CCJ da Câmara aprova PEC que dá autonomia aos fiscos

A Comissão de Constituição e Justiça e de Cidadania da Câmara aprovou na quarta-feira (5/6) a admissibilidade da Proposta de Emenda à Constituição 186/07. O projeto confere autonomia funcional, administrativa e orçamentária para as carreiras da administração tributária da União, de estados, do Distrito Federal e de municípios.

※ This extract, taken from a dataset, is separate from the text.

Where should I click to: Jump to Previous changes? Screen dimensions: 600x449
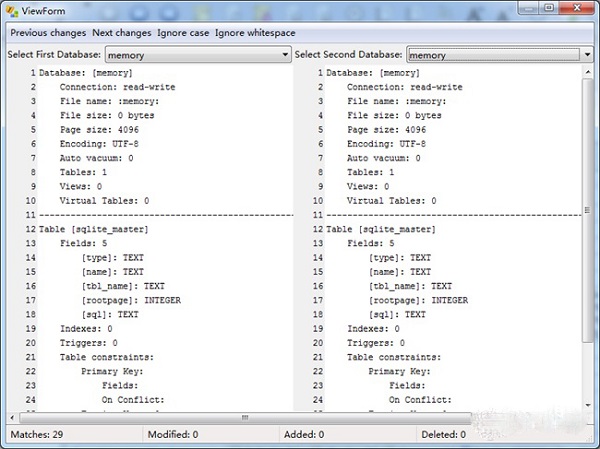point(48,33)
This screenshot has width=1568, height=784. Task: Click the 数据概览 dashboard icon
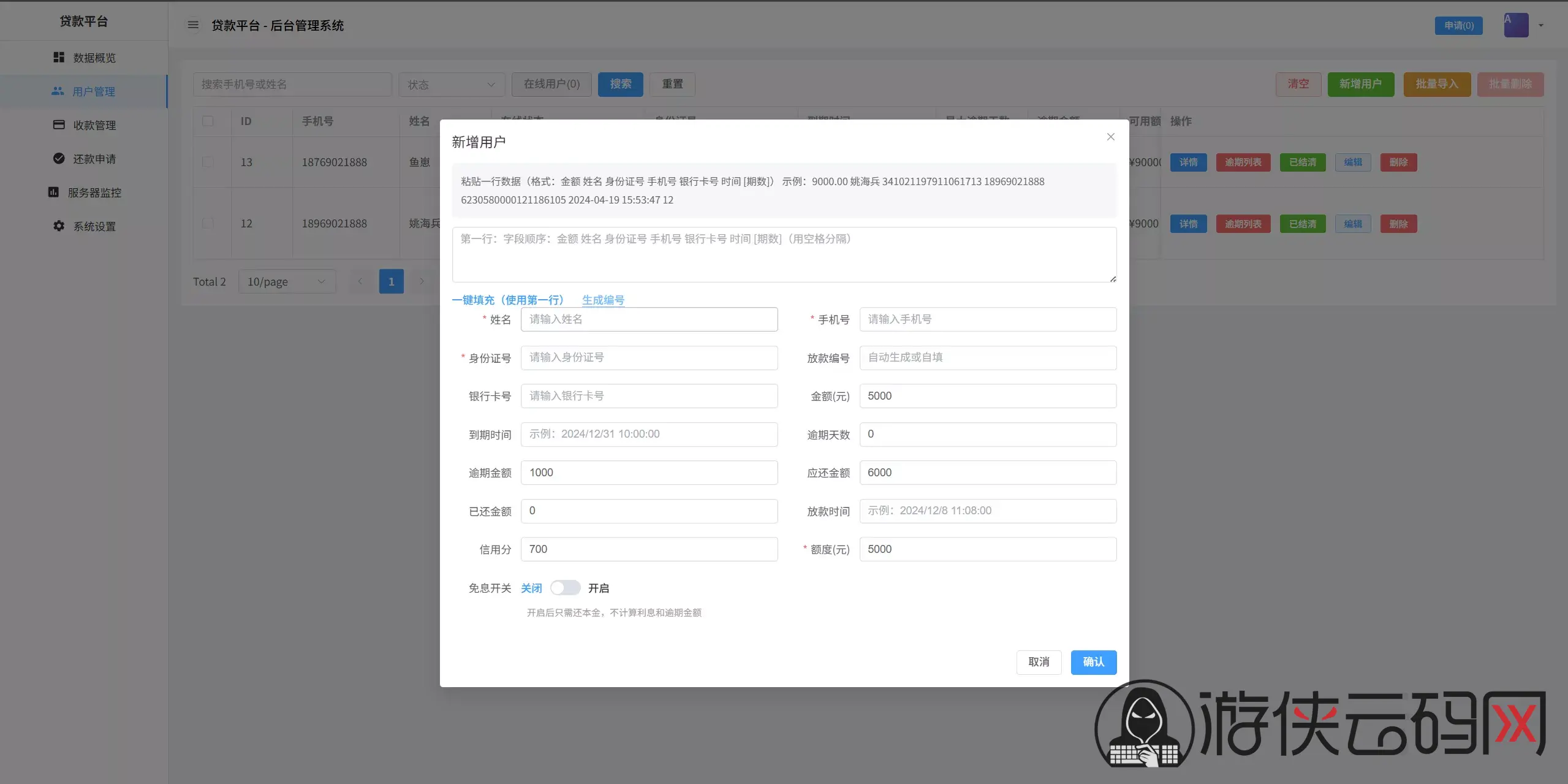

O deputado Décio Lima (PT-SC) defende uma redefinição do modelo de Estado. “As administrações tributárias devem ser órgãos de Estado, e não dos governos”, aponta.  O autor lembrou que a reforma tributária (Emenda Constitucional 42/2003) estabeleceu que as administrações tributárias da União, dos estados, do DF e dos municípios são atividades essenciais ao funcionamento do Estado e serão exercidas por servidores especiais.

“Portanto, os fiscos dos diversos entes da Federação necessitam de normas gerais que possibilitem uma identidade nacional de seus servidores, respeitadas as competências específicas, dotando-lhes da unicidade de direitos, deveres, garantias e prerrogativas”, disse. O parecer do relator, deputado João Paulo Lima (PT-PE), foi favorável à proposta. Representantes da administração tributária de todo o país manifestaram apoio à proposta.

O deputado José Genoíno (PT-SP) questionou a admissibilidade da matéria. Ele disse concordar com a autonomia funcional e administrativa, mas, na sua visão, a administração tributária não pode ter autonomia para enviar sua própria proposta orçamentária. "Isso significa criar um tensionamento grave dentro do Poder Executivo; significa que uma instituição do Poder Executivo terá autonomia em relação ao próprio Executivo", argumentou. O deputado Ricardo Berzoini (PT-SP) concordou.

A PEC será analisada agora por uma comissão especial a ser criada especificamente com essa finalidade. Depois, segue para o Plenário, onde precisa ser votada em dois turnos. Com informações da Agência Câmara.